Most importantly however, it is imperative that we begin a dialogue about male choice to purchase sex. We need to ask ourselves and each other: Why are men allowed to buy sex?
MYTH #2: Legalizing prostitution will make it safer and easier to regulate
Perhaps the most widespread myth regarding prostitution is that through legalization it will be more safe and easier to regulate. However, no country has successfully legalized prostitution without substantial growth of trafficking, organized crime, and under-age prostitution. Legalization also normalizes men’s ability to buy and sell women like commodities. Similar to a McDonald’s menu, men are allowed to select women based on age, hair color, race, ethnicity, fetish, body type etc.
In 2007 the Mayor of Amsterdam called the legalization of prostitution an “abysmal failure” due to a significant increase in organized crime, human trafficking, and drug trafficking.
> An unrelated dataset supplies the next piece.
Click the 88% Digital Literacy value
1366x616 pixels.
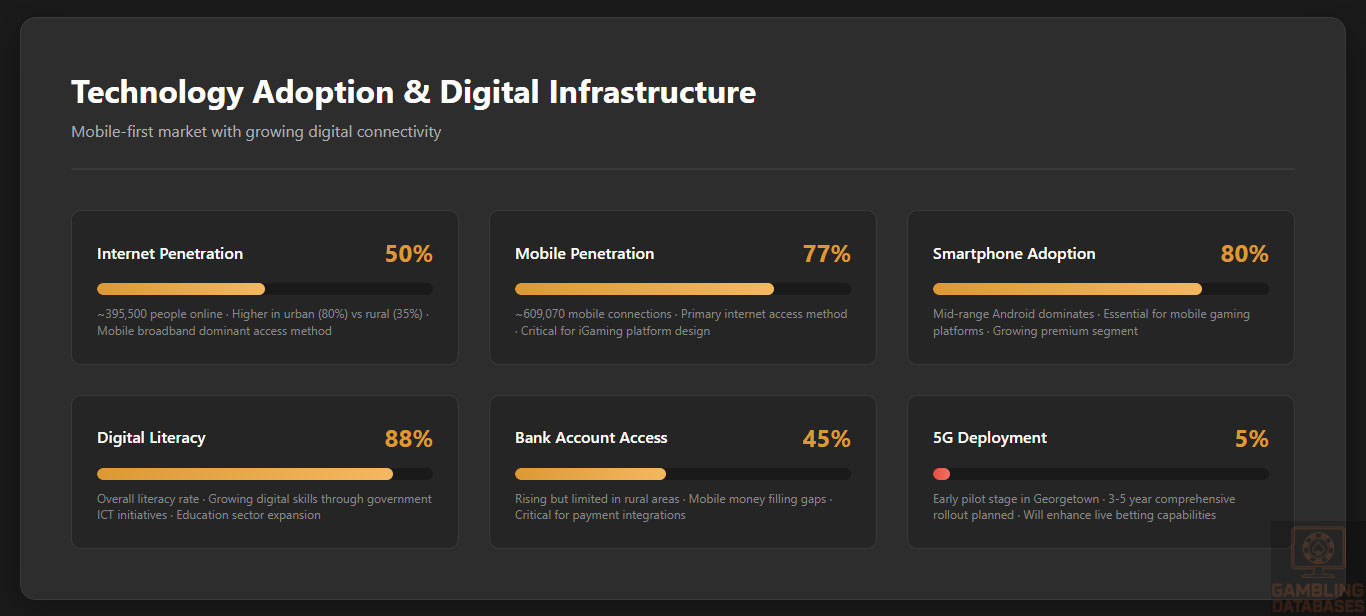point(409,439)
A 2008 study by the National Dutch police estimated that between 50-90% of the women in the legal brothels were “working involuntarily” (Ekberg & Wahlberg, 2010). In Victoria, Australiathe illegal brothels outnumber the legal brothels at a ratio of approximately 4:1 (Sullivan, 2007). In Germany the vast majority of those prostituted are impoverished and under-aged women trafficked in from Lithuania, The Ukraine, and Russia (Day and Ward, 2004). In a study by the Federal Ministry of Family Affairs (2007) one-third of the German police said that legalization made it more difficult for them to prevent trafficking, abuse, and under-age prostitution.
There is little to no evidence that legalization has improved the health or safety of prostituted women particularly in illegal brothels (Jeffreys, 2010; Farley et al, 2003; Farley, 2007). Women are still subjected to devastating verbal abuse, physical assault, and rape. Prostitutes in both illegal and legal brothels have reported preferring street prostitution as brothel owners will often not allow them to turn away clients or refuse certain sex acts/fetishes ( Farley et al, 2004; Farley et al, 2007).
Our current prostitution lawsdisregard the human rights of the most marginalized women and children. We must challenge and eradicate patriarchal ideologies that commodify women’s bodies and fuel the male demand for paid sex. The freedom and human dignity of our most vulnerable sisters depend on this.
“Those of us concerned with global human rights must address the social invisibility of prostitution, the massive denial regarding its harms, its normalization as an inevitable social evil that can be moved far from the neighbourhoods of nice people, and the failure to educate students of law, psychology, public health, and criminal justice. Prostitution and trafficking can only exist in an atmosphere of public, professional, and academic indifference” (Farley et al., 2004).